* [Excerto]

▶

Último texto das memórias de uma viagem
à Suécia de Salles da Fonseca, recheado de fotos
que o ilustram. Chegou por email com o subtítulo “Descartes e a Suécia”, que acrescenta dados de certa picardia e boa
disposição a um texto de despedida, debruçado sobre aspectos genéricos e
mundanos. O conjunto é encimado por um skate eléctrico de duas rodas e uma
figura em cima, a significar o cansaço de um vasto passeio a pé pelos sítios de
Estocolmo. Um texto malicioso e leve, para despedida de um passeio turístico de
fazer inveja aos que vêem o mundo por imagens.
HENRIQUE SALLES DA FONSECA
A BEM DA NAÇÃO, 09.01.19
Soubéramos nós que iríamos andar tanto a pé e teríamos
arranjado segways (que já usámos noutras
paragens) para visitar Estocolmo. Mas não o fizemos e ficámos com as solas dos
pés gastas, as pernas doridas e um cansaço que subia das cruzes por ali acima
até à base da consciência. Mas a nossa guia – portuguesa radicada na Suécia há
mais de 40 anos – já não tinha idade para experimentar uma segway. E a ordem foi: - A butes, marche!

◀

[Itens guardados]
▶

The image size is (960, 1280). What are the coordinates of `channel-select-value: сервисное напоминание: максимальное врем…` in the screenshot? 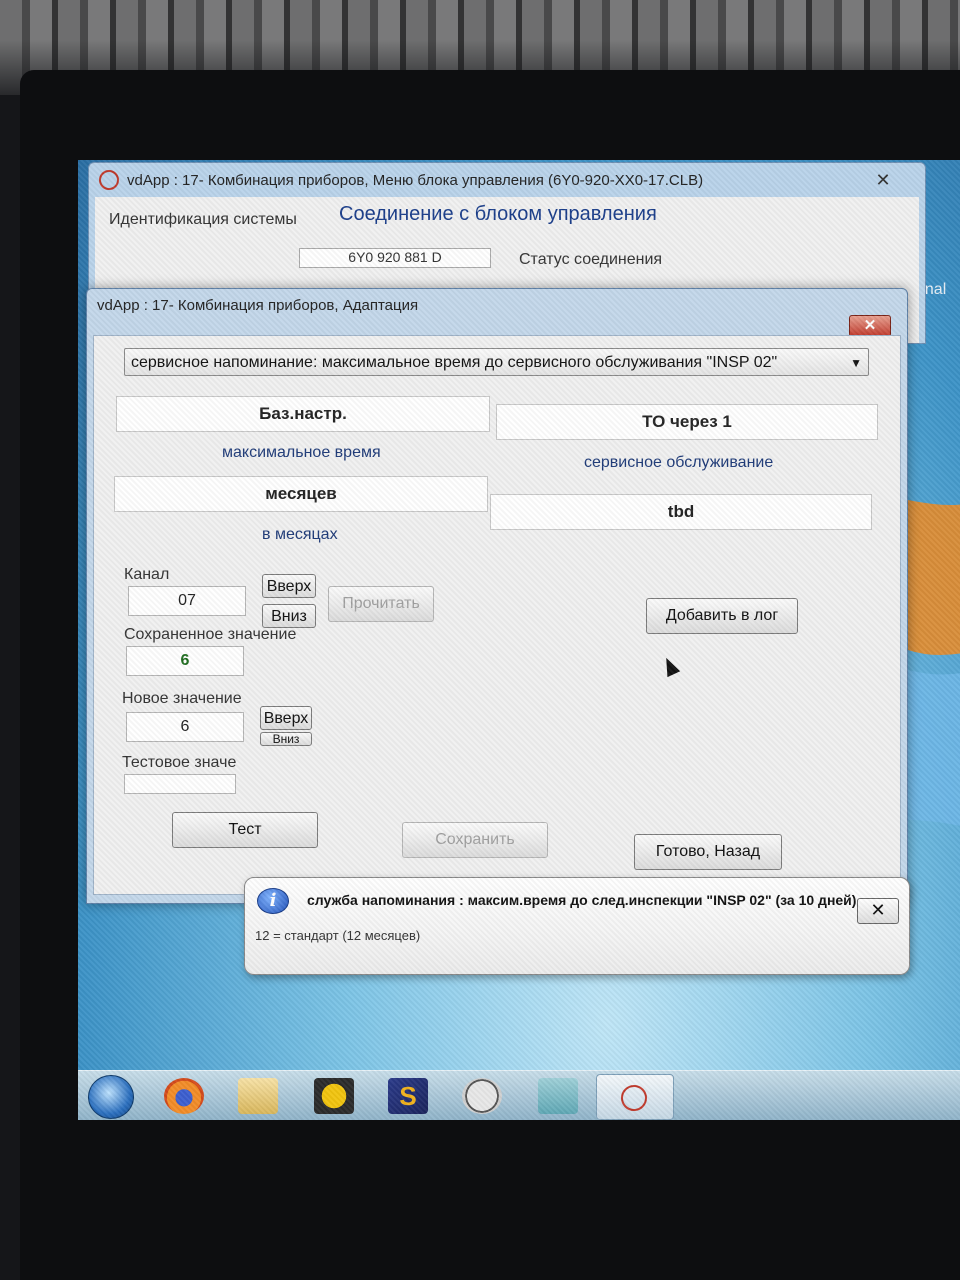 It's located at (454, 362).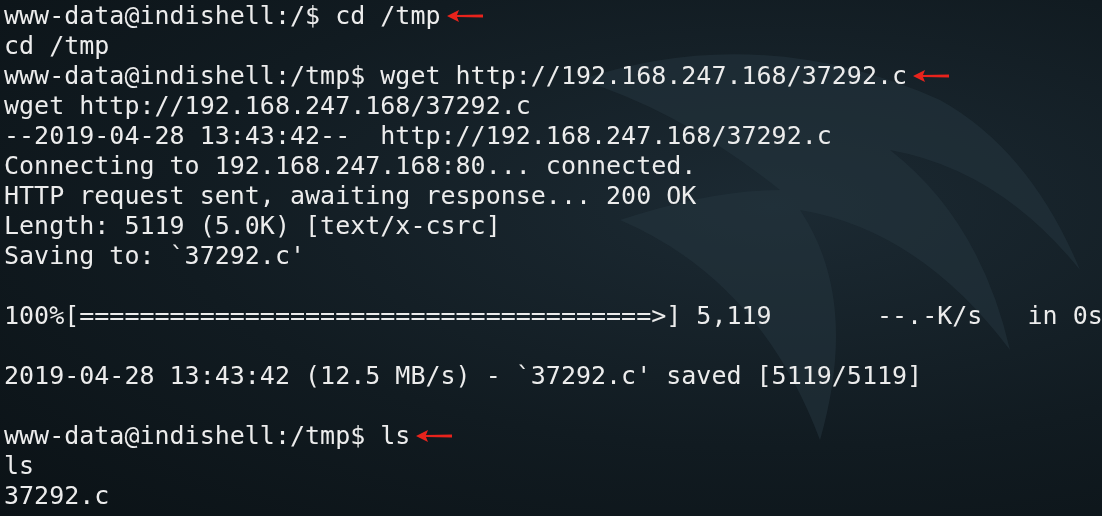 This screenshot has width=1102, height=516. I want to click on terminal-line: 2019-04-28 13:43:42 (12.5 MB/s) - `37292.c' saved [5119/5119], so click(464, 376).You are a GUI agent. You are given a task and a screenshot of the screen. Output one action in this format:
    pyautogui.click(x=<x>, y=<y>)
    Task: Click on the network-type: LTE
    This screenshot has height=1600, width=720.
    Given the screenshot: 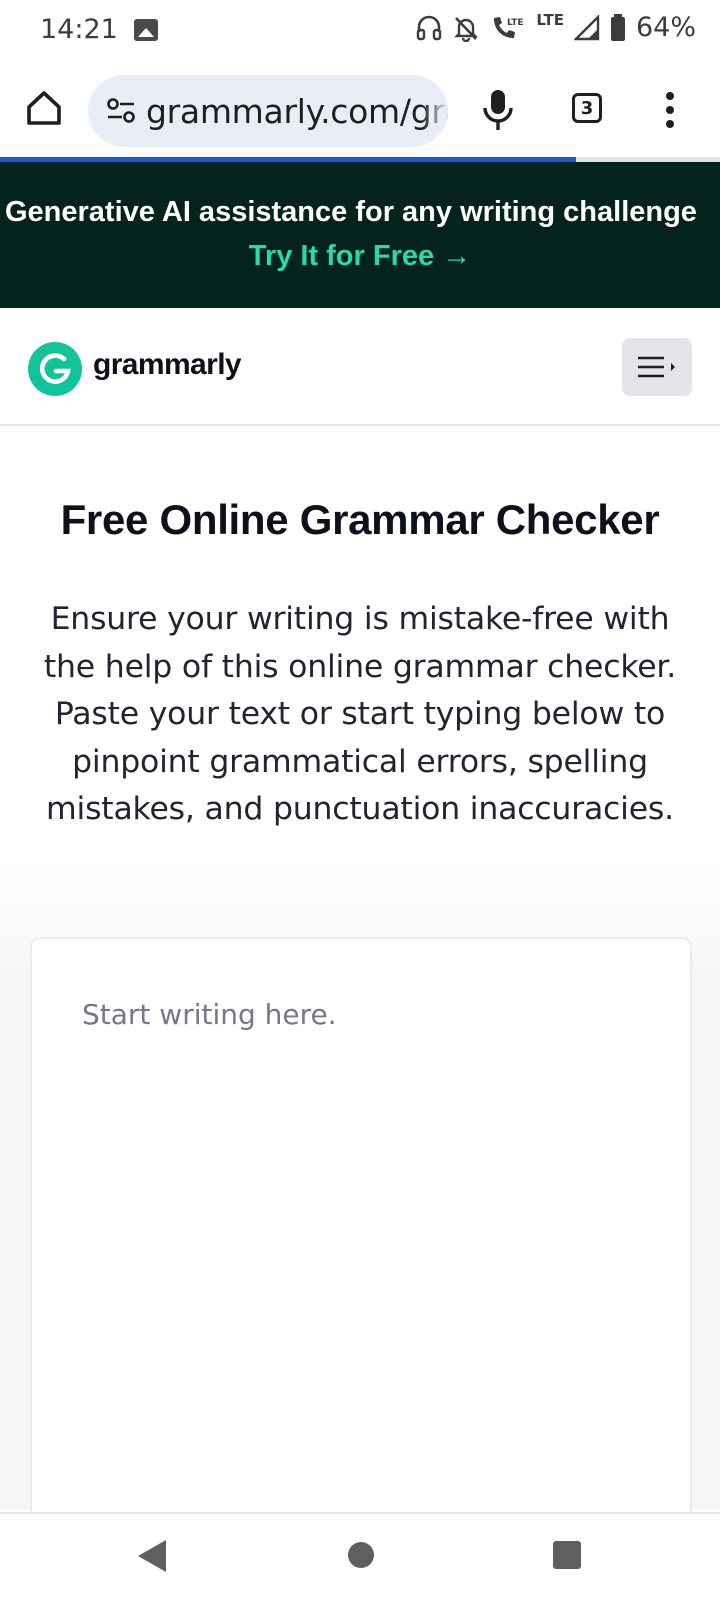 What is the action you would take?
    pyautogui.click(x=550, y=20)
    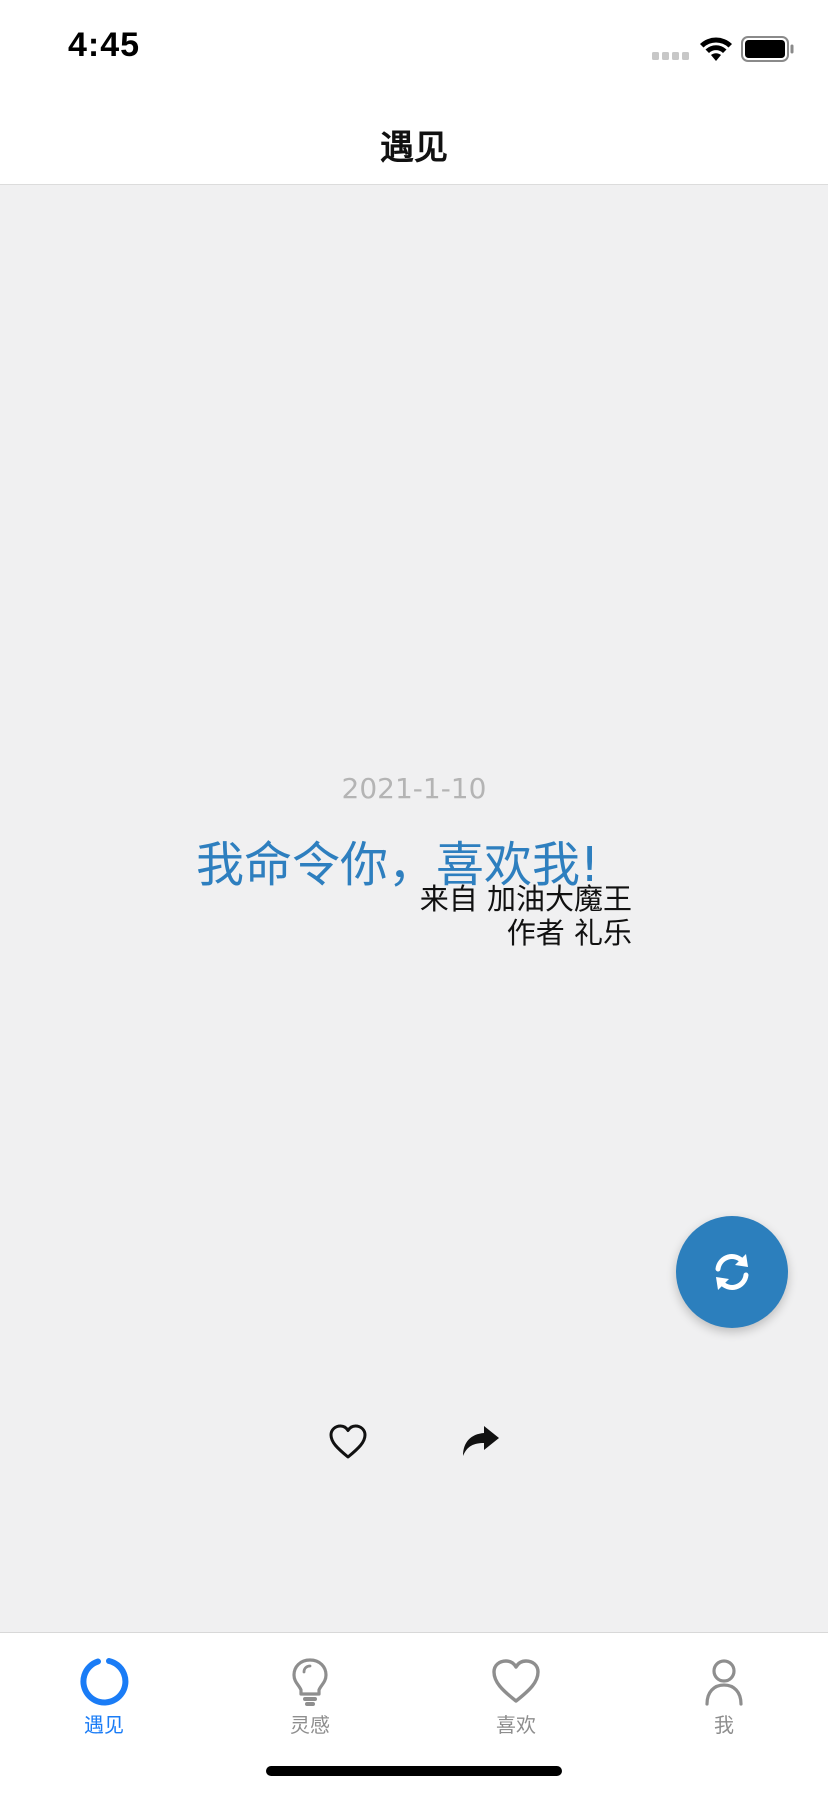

◀

* [O problema]
Transcreva na íntegra, sem alterar nada, o excerto sobre a viagem à Suécia.

* [Resolução do problema]
Último texto das memórias de uma viagem
à Suécia de Salles da Fonseca, recheado de fotos
que o ilustram. Chegou por email com o subtítulo “Descartes e a Suécia”, que acrescenta dados de certa picardia e boa
disposição a um texto de despedida, debruçado sobre aspectos genéricos e
mundanos. O conjunto é encimado por um skate eléctrico de duas rodas e uma
figura em cima, a significar o cansaço de um vasto passeio a pé pelos sítios de
Estocolmo. Um texto malicioso e leve, para despedida de um passeio turístico de
fazer inveja aos que vêem o mundo por imagens.
HENRIQUE SALLES DA FONSECA
A BEM DA NAÇÃO, 09.01.19
Soubéramos nós que iríamos andar tanto a pé e teríamos
arranjado segways (que já usámos noutras
paragens) para visitar Estocolmo. Mas não o fizemos e ficámos com as solas dos
pés gastas, as pernas doridas e um cansaço que subia das cruzes por ali acima
até à base da consciência. Mas a nossa guia – portuguesa radicada na Suécia há
mais de 40 anos – já não tinha idade para experimentar uma segway. E a ordem foi: - A butes, marche!